Una auténtica maravilla portuguesa
Una ciudad con una energía vibrante y cautivadora descansa en el norte de Portugal. Oporto, con su encanto histórico y sus pintorescas calles, es uno de los destinos europeos que más viajeros atrapa anualmente. Y no es de extrañar, ya que esta joya portuguesa ofrece una experiencia totalmente única repleta de color, arte y maravillas que esperan a ser exploradas.
A orillas del río Duero, Oporto susurra historias increíbles de los siglos XIX y XX, que comienzan en el centro, algunas de ellas en la Estación de San Bento. Esta construcción del siglo XIX resguarda más de veinte mil azulejos que configuran la historia y tradición de esta apasionante ciudad. Junto a la estación, la preciosa Iglesia de San Antonio de los Congregados, un edificio que regala una imponente fachada de estilo Barroco.
En el corazón de Oporto, rodeado de edificios modernistas se divisa el gran ayuntamiento, que preside la Praça da Liberdade. En esta tranquila plaza mora la escultura de Don Pedro IV a caballo, además de pequeñas fuentes en las que merece la pena detenerse.
Entre calles y escaparates se vislumbran dos íconos de la ciudad. A un lado, la inmensa Catedral de Oporto, cuyo interior es capaz de quitar hasta el habla. Por otro, la Iglesia de los Clérigos, cuya torre es visible desde diversos puntos de la ciudad; y al subir comparte unas vistas totalmente increíbles de Oporto al completo.
Frente a la iglesia se encuentra la Rectoría de la Universidad de Oporto, un edificio del siglo XIX que también alberga el Museo de Historia Natural y de la Ciencia de la propia universidad. Tras conocer este centro, tanto el Jardím da Crodoria como la Praça de Gomes Teixeira; conocida como la “Plaza de los leones”; ofrecen una agradable pausa antes de continuar.
Si algo caracteriza a Oporto son sus preciosos y peculiares azulejos. Y es que, en esta ocasión, la Iglesia do Carmo sorprende con un exterior repleto de ellos, dibujados en azul y blanco. Pero el exterior no es lo único impresionante, dentro, su gran bóveda junto a todos sus detalles dorados, hace que merezca la pena la visita. A su vez, la Iglesia das Carmelitas junto a do Carmo es otra joya histórica en la que sumergirse.
Pasamos a una de las atracciones turísticas más emblemáticas de la ciudad, un auténtico guardián de cuentos y relatos. Hablamos de la Librería Lello, conocida como la “Librería de Harry Potter”, por ser “supuestamente” la inspiración de J.K. Rowling. En su interior se guardan libros de todos los géneros en distintos idiomas. Sus dos plantas unidas por unas impactantes escaleras acaban siendo el “punto selfie” de muchos visitantes.

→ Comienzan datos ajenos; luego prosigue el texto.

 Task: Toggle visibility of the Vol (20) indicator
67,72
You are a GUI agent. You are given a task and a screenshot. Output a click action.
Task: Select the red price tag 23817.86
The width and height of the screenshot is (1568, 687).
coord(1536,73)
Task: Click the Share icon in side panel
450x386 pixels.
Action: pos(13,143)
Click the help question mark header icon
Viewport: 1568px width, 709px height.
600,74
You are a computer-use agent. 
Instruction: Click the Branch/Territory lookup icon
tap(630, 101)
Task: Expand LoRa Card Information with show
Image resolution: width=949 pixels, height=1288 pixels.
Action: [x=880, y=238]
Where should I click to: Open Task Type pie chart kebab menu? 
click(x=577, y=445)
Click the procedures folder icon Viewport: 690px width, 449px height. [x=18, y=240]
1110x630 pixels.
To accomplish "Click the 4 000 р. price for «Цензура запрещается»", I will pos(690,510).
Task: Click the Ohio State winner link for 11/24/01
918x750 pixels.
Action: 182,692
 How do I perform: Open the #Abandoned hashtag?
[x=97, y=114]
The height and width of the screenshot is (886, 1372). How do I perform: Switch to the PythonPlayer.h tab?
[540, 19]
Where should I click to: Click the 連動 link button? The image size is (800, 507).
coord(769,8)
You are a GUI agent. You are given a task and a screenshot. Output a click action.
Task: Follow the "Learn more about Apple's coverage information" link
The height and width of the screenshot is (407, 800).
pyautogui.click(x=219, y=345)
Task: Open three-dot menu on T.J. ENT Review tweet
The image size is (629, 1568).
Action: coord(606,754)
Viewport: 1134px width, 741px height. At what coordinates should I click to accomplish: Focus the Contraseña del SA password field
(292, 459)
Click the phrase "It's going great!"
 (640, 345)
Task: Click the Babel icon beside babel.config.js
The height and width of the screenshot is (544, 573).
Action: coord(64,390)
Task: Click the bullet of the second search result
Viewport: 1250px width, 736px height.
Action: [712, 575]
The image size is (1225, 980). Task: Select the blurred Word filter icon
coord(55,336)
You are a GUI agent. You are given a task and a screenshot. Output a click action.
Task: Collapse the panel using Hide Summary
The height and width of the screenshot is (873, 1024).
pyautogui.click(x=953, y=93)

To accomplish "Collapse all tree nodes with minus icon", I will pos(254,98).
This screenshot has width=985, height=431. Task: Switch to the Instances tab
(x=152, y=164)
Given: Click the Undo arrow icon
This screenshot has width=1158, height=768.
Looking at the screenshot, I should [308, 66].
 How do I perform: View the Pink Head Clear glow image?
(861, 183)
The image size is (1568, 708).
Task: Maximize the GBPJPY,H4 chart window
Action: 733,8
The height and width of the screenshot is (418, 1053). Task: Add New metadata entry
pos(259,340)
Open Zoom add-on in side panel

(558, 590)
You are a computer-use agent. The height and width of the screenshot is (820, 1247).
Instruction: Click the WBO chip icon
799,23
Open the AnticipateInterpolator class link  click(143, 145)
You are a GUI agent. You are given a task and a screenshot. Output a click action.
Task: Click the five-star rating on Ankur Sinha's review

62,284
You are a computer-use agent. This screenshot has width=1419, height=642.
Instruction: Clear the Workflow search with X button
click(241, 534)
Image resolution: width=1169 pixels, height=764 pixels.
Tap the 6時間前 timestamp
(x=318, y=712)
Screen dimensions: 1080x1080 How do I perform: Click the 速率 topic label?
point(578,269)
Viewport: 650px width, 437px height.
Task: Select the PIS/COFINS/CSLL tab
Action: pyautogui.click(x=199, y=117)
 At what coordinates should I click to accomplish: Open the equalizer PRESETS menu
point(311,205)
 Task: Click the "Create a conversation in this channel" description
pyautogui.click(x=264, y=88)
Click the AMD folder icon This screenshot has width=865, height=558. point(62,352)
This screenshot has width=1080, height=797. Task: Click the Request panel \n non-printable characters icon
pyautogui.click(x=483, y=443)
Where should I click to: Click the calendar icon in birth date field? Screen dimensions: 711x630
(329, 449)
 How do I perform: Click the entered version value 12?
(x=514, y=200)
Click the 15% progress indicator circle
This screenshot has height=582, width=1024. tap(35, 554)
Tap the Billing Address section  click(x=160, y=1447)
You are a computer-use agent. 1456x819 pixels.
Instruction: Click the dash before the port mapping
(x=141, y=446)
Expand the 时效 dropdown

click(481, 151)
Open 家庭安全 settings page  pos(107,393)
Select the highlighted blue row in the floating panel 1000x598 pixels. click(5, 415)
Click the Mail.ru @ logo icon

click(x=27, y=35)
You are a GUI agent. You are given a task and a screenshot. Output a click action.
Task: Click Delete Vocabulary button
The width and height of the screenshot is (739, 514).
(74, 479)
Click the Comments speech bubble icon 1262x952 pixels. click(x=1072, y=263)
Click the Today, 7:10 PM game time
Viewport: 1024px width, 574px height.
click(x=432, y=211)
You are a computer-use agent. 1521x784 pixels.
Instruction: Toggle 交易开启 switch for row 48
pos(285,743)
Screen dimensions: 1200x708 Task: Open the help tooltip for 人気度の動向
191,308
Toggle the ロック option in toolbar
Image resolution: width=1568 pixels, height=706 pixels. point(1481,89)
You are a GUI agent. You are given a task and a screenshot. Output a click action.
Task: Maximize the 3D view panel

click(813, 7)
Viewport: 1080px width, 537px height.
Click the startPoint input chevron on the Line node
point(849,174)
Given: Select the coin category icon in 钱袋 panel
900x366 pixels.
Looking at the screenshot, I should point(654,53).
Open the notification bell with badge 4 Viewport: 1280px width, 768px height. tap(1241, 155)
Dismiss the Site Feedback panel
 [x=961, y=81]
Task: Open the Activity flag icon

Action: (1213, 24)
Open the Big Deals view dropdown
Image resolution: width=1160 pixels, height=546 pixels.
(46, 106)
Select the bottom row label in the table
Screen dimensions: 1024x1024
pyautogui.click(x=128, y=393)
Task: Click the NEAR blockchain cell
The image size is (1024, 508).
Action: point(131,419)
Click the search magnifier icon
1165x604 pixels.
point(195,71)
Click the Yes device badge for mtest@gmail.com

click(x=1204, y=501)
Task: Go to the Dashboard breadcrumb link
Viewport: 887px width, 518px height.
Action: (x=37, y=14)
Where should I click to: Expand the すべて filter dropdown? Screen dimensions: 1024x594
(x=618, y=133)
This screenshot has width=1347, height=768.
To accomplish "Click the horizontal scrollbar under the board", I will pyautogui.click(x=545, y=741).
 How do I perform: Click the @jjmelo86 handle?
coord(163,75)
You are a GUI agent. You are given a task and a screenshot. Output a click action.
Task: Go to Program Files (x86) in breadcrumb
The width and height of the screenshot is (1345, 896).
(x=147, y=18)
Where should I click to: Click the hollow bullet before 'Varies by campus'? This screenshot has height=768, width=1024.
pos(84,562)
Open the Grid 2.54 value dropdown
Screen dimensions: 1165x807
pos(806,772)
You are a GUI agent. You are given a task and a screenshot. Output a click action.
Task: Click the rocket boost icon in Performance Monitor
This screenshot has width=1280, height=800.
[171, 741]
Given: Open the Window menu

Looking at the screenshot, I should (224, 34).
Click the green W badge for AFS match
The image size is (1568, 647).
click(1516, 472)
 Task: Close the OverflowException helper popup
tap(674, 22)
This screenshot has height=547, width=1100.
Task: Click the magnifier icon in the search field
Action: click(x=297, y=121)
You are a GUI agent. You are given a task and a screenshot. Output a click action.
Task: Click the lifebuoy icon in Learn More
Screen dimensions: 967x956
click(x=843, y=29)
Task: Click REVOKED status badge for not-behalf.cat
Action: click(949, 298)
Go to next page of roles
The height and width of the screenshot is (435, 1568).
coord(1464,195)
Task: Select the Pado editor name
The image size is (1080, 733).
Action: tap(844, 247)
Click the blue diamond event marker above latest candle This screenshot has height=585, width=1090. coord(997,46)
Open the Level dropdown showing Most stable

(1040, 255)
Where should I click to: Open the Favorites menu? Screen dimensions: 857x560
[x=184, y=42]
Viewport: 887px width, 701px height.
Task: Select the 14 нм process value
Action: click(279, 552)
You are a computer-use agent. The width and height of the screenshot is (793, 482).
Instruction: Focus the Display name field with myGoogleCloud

Abandonando la zona céntrica encontramos el Palacio de la Bolsa, clasificado como Patrimonio Mundial de la Humanidad por la UNESCO. Construido sobre las ruinas del Convento de San Francisco, este palacio es uno de los monumentos más visitados del norte de Portugal.

Pasear e ir enamorándose poco a poco de Oporto es inevitable, como disfrutar cada instante en la Ribeira de camino al Puente de Luis I. Sin embargo, antes, la Sé de Porto, sede episcopal de la ciudad, espera para ser contemplada. Este monumento, uno de los más longevos, aún alberga ruinas de la antigua muralla.
Pasada la Sé, cruzar el puente o divisar la Ribeira desde las alturas es una experiencia inolvidable. Al otro lado de este, Vila Nova de Gaia, guarda un jardín desde el que los atardeceres se vuelven mágicos. El Jardim do Morro es el punto ideal para contemplar cómo el sol se hunde bajo las aguas del Duero.


Oporto es romanticismo, sonrisas, calles únicas, construcciones imponentes y un ambiente embaucador. Pero Oporto también es gastronomía, rica y abundante. Si pensamos en ella hay tres platos imperdibles que acarician el paladar solo de pensarlos. El primero, su famoso plato típico de bacalao, el bacalhau a la à Gomes de Sá. Esta receta con años de historia ofrece bacalao desmigado marinado en leche y hecho al horno con patatas panaderas, cebolla, ajo, perejil, huevo duro y aceitunas negras.
Si buscamos otra auténtica delicia, es necesario hacer mención a La Francesinha; un sándwich caliente compuesto por varias capas de ingredientes, entre los que se encuentran: la mortadela, el jamón, el chorizo y la salchicha fresca. Además de su inconfundible cubierta de queso fundido y su espectacular salsa secreta.
Para culminar con un detalle dulce, los exquisitos pastéis de nata. Esta especialidad de la repostería portuguesa no necesita presentación, solo ser degustado.